* [Problem description]:
Reproduce each of the following entries verbatim, preserving every line in its original order.

BEGIN Dataset

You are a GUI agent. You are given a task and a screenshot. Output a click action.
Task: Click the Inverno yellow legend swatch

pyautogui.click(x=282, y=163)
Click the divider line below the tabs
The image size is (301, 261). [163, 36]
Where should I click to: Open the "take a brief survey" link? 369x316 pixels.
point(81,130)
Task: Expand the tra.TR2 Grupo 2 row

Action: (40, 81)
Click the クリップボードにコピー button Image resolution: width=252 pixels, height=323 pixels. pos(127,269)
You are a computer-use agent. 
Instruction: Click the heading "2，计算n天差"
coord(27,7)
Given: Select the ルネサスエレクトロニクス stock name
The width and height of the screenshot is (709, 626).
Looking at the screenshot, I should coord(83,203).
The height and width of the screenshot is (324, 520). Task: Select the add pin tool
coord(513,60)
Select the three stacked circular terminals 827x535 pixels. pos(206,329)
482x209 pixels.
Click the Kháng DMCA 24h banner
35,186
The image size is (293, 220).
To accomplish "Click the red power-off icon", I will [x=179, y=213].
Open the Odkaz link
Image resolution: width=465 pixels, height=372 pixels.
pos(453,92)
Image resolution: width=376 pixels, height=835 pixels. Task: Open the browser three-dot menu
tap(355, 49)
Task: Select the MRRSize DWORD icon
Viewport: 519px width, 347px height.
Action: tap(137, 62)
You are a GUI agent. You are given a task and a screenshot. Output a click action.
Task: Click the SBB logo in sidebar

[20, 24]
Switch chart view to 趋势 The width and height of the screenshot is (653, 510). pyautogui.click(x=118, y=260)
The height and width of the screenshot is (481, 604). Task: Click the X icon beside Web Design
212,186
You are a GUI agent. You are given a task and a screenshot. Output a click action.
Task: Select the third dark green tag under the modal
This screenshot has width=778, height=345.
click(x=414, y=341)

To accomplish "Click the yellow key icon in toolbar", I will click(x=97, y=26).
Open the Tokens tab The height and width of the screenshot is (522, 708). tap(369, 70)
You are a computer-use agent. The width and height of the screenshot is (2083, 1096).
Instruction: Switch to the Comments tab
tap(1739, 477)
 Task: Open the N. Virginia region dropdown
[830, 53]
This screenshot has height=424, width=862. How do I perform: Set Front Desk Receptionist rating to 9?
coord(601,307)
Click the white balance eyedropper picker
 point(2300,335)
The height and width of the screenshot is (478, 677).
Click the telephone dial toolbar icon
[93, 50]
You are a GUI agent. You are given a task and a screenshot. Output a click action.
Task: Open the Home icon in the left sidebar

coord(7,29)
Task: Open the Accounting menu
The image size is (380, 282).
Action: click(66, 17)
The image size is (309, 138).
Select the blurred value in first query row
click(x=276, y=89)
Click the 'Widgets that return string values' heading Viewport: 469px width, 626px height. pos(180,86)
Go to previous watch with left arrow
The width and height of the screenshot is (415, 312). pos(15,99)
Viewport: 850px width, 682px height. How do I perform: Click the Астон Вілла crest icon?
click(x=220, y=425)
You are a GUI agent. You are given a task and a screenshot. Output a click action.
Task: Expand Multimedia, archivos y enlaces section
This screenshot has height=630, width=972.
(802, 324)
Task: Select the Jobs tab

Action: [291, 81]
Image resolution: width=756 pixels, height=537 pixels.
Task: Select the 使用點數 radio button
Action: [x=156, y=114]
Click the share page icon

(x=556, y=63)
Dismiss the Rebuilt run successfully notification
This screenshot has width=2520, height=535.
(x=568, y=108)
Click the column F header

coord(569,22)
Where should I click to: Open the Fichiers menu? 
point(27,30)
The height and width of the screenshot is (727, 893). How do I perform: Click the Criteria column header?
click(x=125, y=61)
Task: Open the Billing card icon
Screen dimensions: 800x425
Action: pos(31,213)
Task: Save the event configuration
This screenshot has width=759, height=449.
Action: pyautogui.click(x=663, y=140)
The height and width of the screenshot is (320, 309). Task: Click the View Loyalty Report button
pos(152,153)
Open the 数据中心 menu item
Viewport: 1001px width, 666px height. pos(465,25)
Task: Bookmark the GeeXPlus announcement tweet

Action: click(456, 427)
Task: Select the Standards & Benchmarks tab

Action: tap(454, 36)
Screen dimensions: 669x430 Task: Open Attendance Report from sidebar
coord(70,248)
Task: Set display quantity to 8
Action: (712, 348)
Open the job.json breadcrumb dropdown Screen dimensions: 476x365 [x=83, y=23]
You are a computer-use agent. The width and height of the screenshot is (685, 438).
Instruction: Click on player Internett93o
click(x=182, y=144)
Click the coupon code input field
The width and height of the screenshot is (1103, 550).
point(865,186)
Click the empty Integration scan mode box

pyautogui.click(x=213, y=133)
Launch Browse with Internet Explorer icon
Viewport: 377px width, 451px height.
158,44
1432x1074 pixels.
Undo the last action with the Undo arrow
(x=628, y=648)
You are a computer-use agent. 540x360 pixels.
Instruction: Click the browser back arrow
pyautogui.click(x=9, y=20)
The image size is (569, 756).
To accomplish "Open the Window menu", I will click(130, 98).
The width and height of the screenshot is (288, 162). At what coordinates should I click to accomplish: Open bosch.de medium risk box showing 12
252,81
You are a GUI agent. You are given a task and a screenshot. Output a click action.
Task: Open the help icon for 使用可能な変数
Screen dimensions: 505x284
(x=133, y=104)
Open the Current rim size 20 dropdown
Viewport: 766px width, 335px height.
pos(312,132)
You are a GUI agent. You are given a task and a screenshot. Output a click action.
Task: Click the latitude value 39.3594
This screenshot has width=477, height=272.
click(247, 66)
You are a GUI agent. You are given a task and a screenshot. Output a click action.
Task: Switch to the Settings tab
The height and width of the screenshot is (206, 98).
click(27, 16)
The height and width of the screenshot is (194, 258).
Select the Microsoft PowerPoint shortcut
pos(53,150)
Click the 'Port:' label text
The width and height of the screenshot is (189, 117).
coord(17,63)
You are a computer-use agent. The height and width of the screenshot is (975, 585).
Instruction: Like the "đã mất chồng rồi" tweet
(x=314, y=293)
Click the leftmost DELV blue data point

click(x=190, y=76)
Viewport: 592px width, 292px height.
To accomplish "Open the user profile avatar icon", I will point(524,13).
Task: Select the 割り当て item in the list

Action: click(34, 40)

END Dataset

* [Exercise answer]:
You are a GUI agent. You are given a task and a screenshot. Output a click action.
Task: Click the Inverno yellow legend swatch

pyautogui.click(x=282, y=163)
Click the divider line below the tabs
The image size is (301, 261). [163, 36]
Where should I click to: Open the "take a brief survey" link? 369x316 pixels.
point(81,130)
Task: Expand the tra.TR2 Grupo 2 row

Action: (40, 81)
Click the クリップボードにコピー button Image resolution: width=252 pixels, height=323 pixels. pos(127,269)
You are a computer-use agent. 
Instruction: Click the heading "2，计算n天差"
coord(27,7)
Given: Select the ルネサスエレクトロニクス stock name
The width and height of the screenshot is (709, 626).
Looking at the screenshot, I should coord(83,203).
The height and width of the screenshot is (324, 520). Task: Select the add pin tool
coord(513,60)
Select the three stacked circular terminals 827x535 pixels. pos(206,329)
482x209 pixels.
Click the Kháng DMCA 24h banner
35,186
The image size is (293, 220).
To accomplish "Click the red power-off icon", I will [x=179, y=213].
Open the Odkaz link
Image resolution: width=465 pixels, height=372 pixels.
pos(453,92)
Image resolution: width=376 pixels, height=835 pixels. Task: Open the browser three-dot menu
tap(355, 49)
Task: Select the MRRSize DWORD icon
Viewport: 519px width, 347px height.
Action: tap(137, 62)
You are a GUI agent. You are given a task and a screenshot. Output a click action.
Task: Click the SBB logo in sidebar

[20, 24]
Switch chart view to 趋势 The width and height of the screenshot is (653, 510). pyautogui.click(x=118, y=260)
The height and width of the screenshot is (481, 604). Task: Click the X icon beside Web Design
212,186
You are a GUI agent. You are given a task and a screenshot. Output a click action.
Task: Select the third dark green tag under the modal
This screenshot has width=778, height=345.
click(x=414, y=341)

To accomplish "Click the yellow key icon in toolbar", I will click(x=97, y=26).
Open the Tokens tab The height and width of the screenshot is (522, 708). tap(369, 70)
You are a computer-use agent. The width and height of the screenshot is (2083, 1096).
Instruction: Switch to the Comments tab
tap(1739, 477)
 Task: Open the N. Virginia region dropdown
[830, 53]
This screenshot has height=424, width=862. How do I perform: Set Front Desk Receptionist rating to 9?
coord(601,307)
Click the white balance eyedropper picker
 point(2300,335)
The height and width of the screenshot is (478, 677).
Click the telephone dial toolbar icon
[93, 50]
You are a GUI agent. You are given a task and a screenshot. Output a click action.
Task: Open the Home icon in the left sidebar

coord(7,29)
Task: Open the Accounting menu
The image size is (380, 282).
Action: click(66, 17)
The image size is (309, 138).
Select the blurred value in first query row
click(x=276, y=89)
Click the 'Widgets that return string values' heading Viewport: 469px width, 626px height. pos(180,86)
Go to previous watch with left arrow
The width and height of the screenshot is (415, 312). pos(15,99)
Viewport: 850px width, 682px height. How do I perform: Click the Астон Вілла crest icon?
click(x=220, y=425)
You are a GUI agent. You are given a task and a screenshot. Output a click action.
Task: Expand Multimedia, archivos y enlaces section
This screenshot has height=630, width=972.
(802, 324)
Task: Select the Jobs tab

Action: [291, 81]
Image resolution: width=756 pixels, height=537 pixels.
Task: Select the 使用點數 radio button
Action: [x=156, y=114]
Click the share page icon

(x=556, y=63)
Dismiss the Rebuilt run successfully notification
This screenshot has width=2520, height=535.
(x=568, y=108)
Click the column F header

coord(569,22)
Where should I click to: Open the Fichiers menu? 
point(27,30)
The height and width of the screenshot is (727, 893). How do I perform: Click the Criteria column header?
click(x=125, y=61)
Task: Open the Billing card icon
Screen dimensions: 800x425
Action: pos(31,213)
Task: Save the event configuration
This screenshot has width=759, height=449.
Action: pyautogui.click(x=663, y=140)
The height and width of the screenshot is (320, 309). Task: Click the View Loyalty Report button
pos(152,153)
Open the 数据中心 menu item
Viewport: 1001px width, 666px height. pos(465,25)
Task: Bookmark the GeeXPlus announcement tweet

Action: click(456, 427)
Task: Select the Standards & Benchmarks tab

Action: tap(454, 36)
Screen dimensions: 669x430 Task: Open Attendance Report from sidebar
coord(70,248)
Task: Set display quantity to 8
Action: (712, 348)
Open the job.json breadcrumb dropdown Screen dimensions: 476x365 [x=83, y=23]
You are a computer-use agent. The width and height of the screenshot is (685, 438).
Instruction: Click on player Internett93o
click(x=182, y=144)
Click the coupon code input field
The width and height of the screenshot is (1103, 550).
point(865,186)
Click the empty Integration scan mode box

pyautogui.click(x=213, y=133)
Launch Browse with Internet Explorer icon
Viewport: 377px width, 451px height.
158,44
1432x1074 pixels.
Undo the last action with the Undo arrow
(x=628, y=648)
You are a computer-use agent. 540x360 pixels.
Instruction: Click the browser back arrow
pyautogui.click(x=9, y=20)
The image size is (569, 756).
To accomplish "Open the Window menu", I will click(130, 98).
The width and height of the screenshot is (288, 162). At what coordinates should I click to accomplish: Open bosch.de medium risk box showing 12
252,81
You are a GUI agent. You are given a task and a screenshot. Output a click action.
Task: Open the help icon for 使用可能な変数
Screen dimensions: 505x284
(x=133, y=104)
Open the Current rim size 20 dropdown
Viewport: 766px width, 335px height.
pos(312,132)
You are a GUI agent. You are given a task and a screenshot. Output a click action.
Task: Click the latitude value 39.3594
This screenshot has width=477, height=272.
click(247, 66)
You are a GUI agent. You are given a task and a screenshot. Output a click action.
Task: Switch to the Settings tab
The height and width of the screenshot is (206, 98).
click(27, 16)
The height and width of the screenshot is (194, 258).
Select the Microsoft PowerPoint shortcut
pos(53,150)
Click the 'Port:' label text
The width and height of the screenshot is (189, 117).
coord(17,63)
You are a computer-use agent. The height and width of the screenshot is (975, 585).
Instruction: Like the "đã mất chồng rồi" tweet
(x=314, y=293)
Click the leftmost DELV blue data point

click(x=190, y=76)
Viewport: 592px width, 292px height.
To accomplish "Open the user profile avatar icon", I will point(524,13).
Task: Select the 割り当て item in the list

Action: click(34, 40)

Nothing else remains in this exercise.